- _YOUR INSTRUCTIONS_
Copy out precisely the lines from the start of the data through the line with "The width and height of the screenshot is (998, 918).", and keep pictures out of it.

[Screenshot grounding data]

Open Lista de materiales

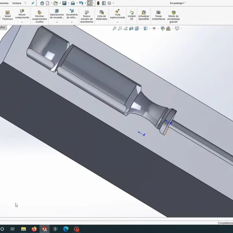(x=101, y=16)
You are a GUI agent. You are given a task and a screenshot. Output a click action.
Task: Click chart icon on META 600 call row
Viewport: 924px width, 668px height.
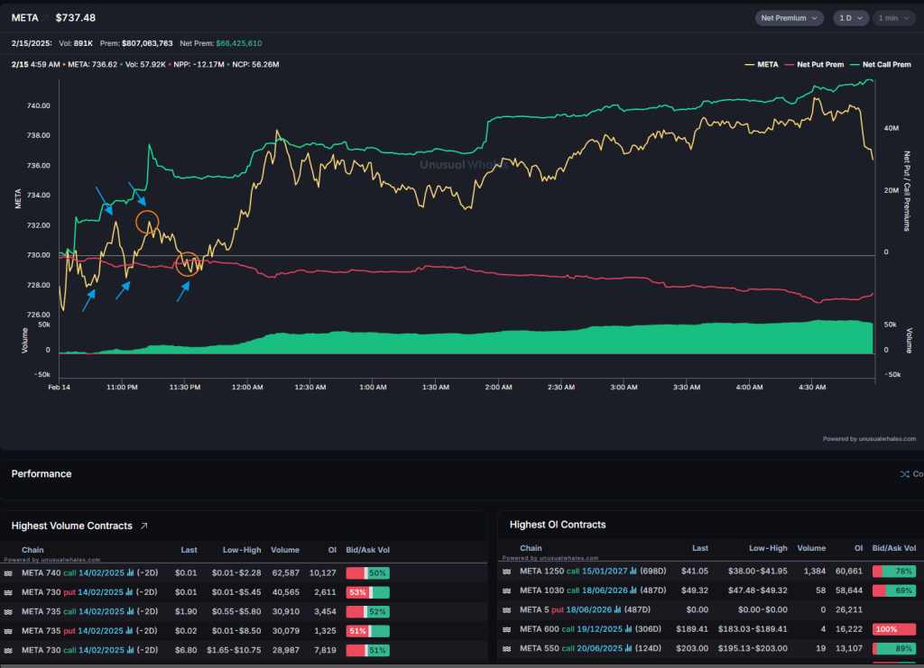pos(628,630)
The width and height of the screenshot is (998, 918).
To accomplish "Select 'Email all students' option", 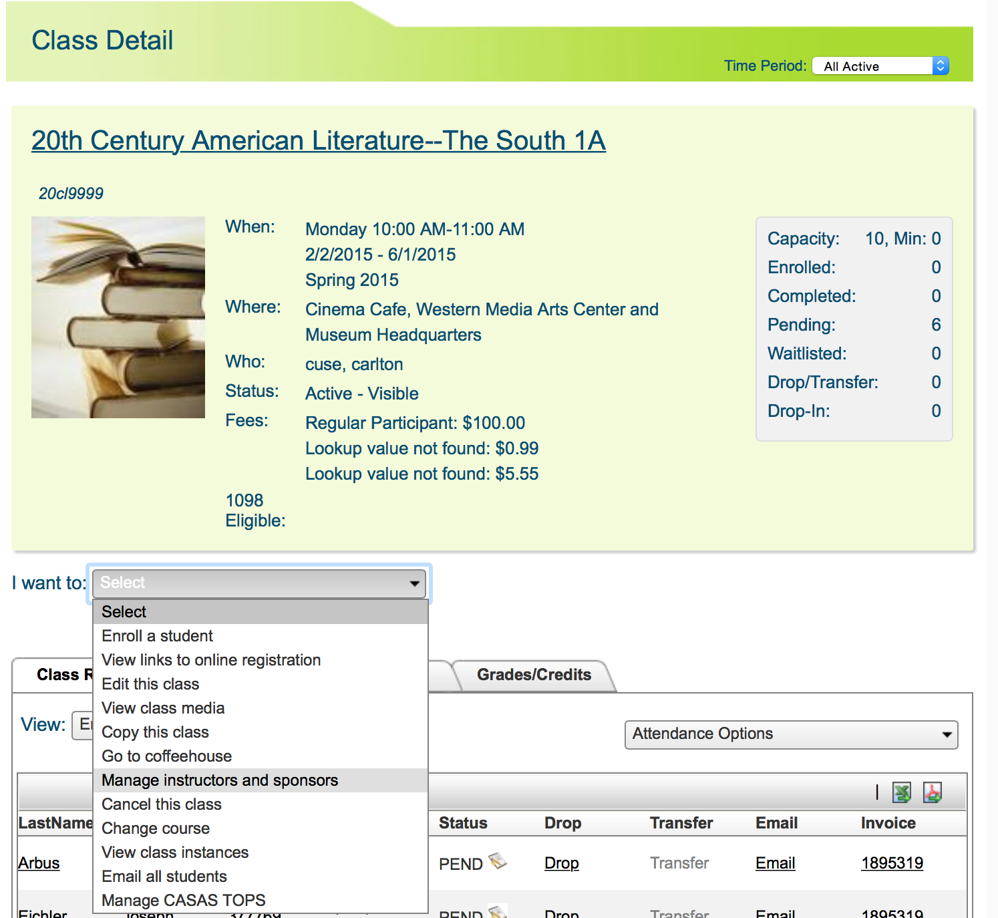I will (164, 877).
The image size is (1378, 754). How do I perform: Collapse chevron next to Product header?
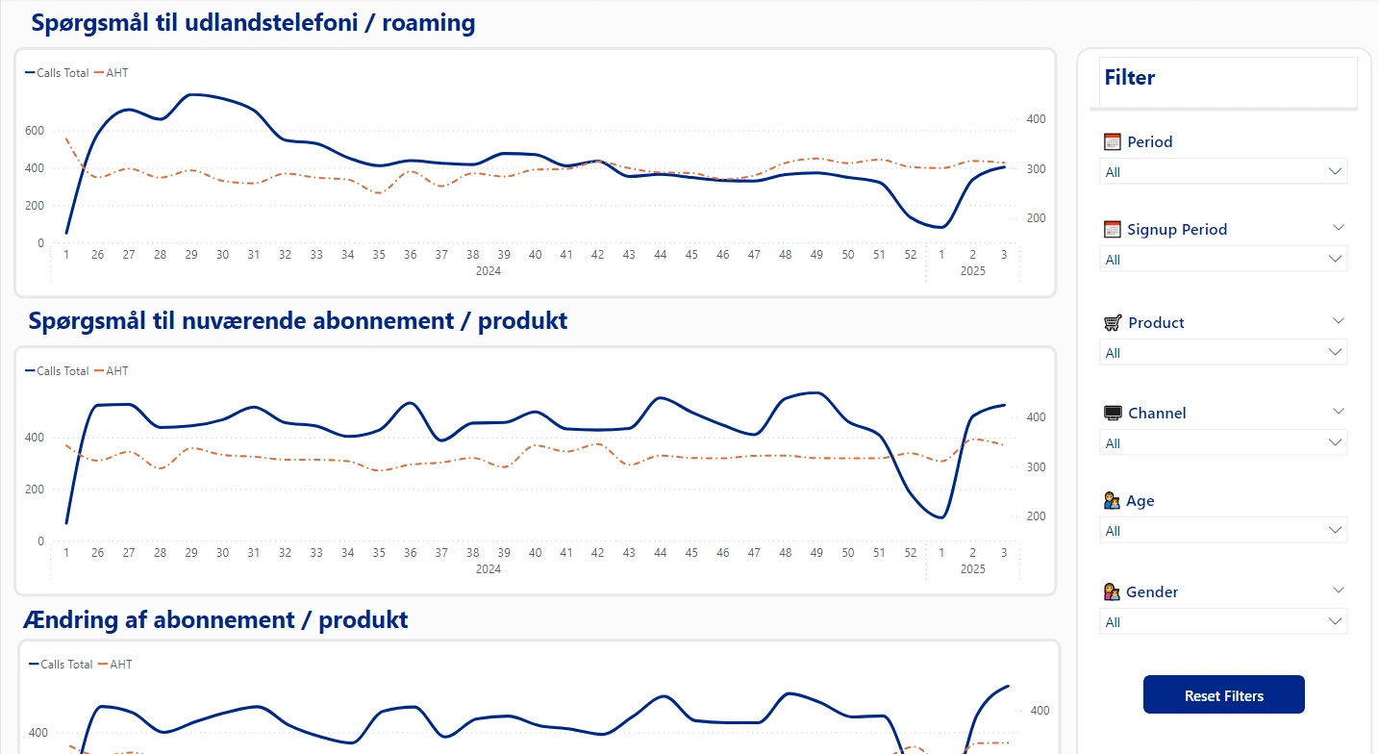(1339, 320)
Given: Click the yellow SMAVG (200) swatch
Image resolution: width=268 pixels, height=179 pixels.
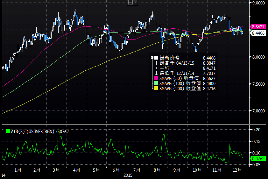Looking at the screenshot, I should pyautogui.click(x=156, y=89).
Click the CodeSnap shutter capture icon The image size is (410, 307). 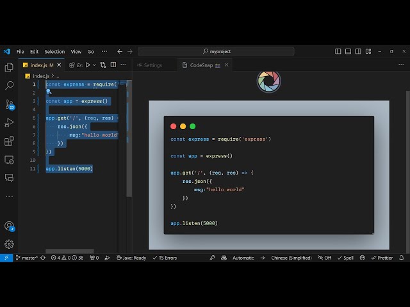269,81
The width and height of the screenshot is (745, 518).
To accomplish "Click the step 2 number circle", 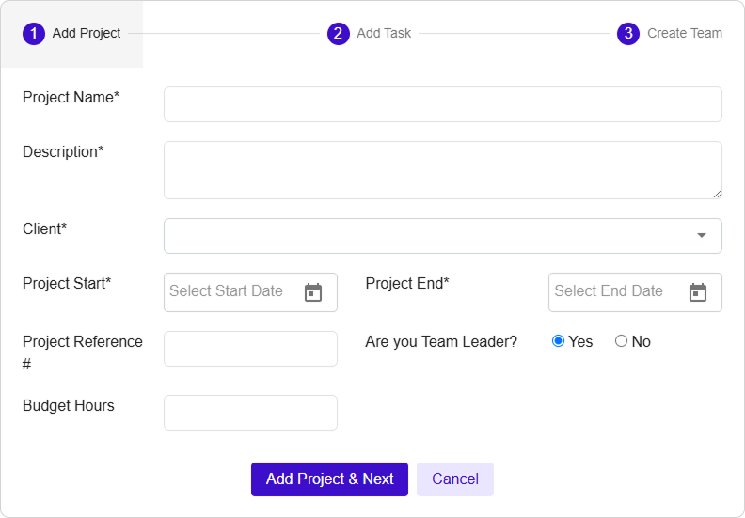I will 339,34.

- _FINISHED TASK_
Open Lista de materiales

(x=101, y=16)
You are a GUI agent. You are given a task and a screenshot. Output a click action.
Task: Click chart icon on META 600 call row
Viewport: 924px width, 668px height.
pos(628,630)
The width and height of the screenshot is (998, 918).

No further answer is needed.